La famiglia che si dovesse dotare di un impianto di questo tipo,in termini meramente economici, accederebbe ad alcuni vantaggi significativi:

  • incassare un contributo erogato dal GSE per 20 anni per ogni kWh prodotto il cui valore varia all’incirca fra gli 0,32 e gli 0,45 Euro in funzione della taglia dell’impianto e del tipo di installazione;
  • possibilità di non prelevare dalla rete, e, quindi, non pagare in bolletta la quota parte di energia fornita alle utenza dall’impianto fotovoltaico;
  • possibilità di monetizzare la quota parte di energie prodotta e non consumata, dal momento che è contabilizzata e remunerata anche l’energia elettrica immessa in rete.

Questi aspetti valgono non solo per le persone fisiche ma anche per le persone giuridiche.

I molti casi ormai in essere dimostrano che mediamente (anche in questo caso il Nord ed il Sud fanno la differenza) si può recuperare la spesa sostenuta in proprio (senza attingere a finanziamenti di terzi) in un periodo di 6-8 anni e arrivare a recuperare una cifra superiore al costo sostenuto alla fine dei 20 anni.

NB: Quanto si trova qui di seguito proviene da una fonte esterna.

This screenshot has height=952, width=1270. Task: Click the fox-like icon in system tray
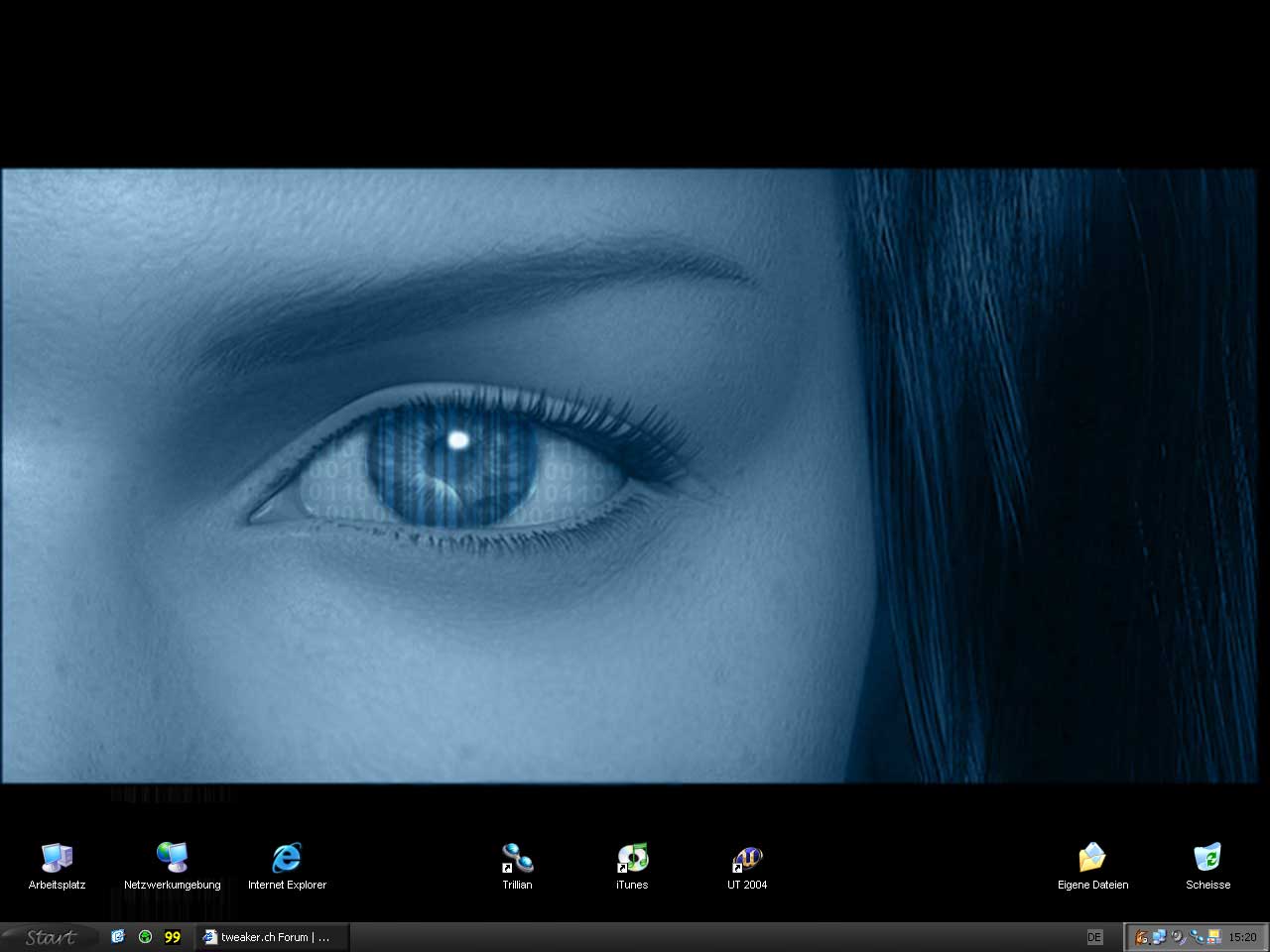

Nel caso l’impianto sia realizzato con forme di finanziamento parziale ed esempio, con una spesa in proprio del 20% e con l’80% dell’importo finanziato, si comincia a guadagnare dopo soli 3-5 anni. In questo caso parte del ricavo deve essere corrisposto sotto forma di interessi e, quindi, il ricavo dopo 20 anni sarà inferiore rispetto al caso precedente.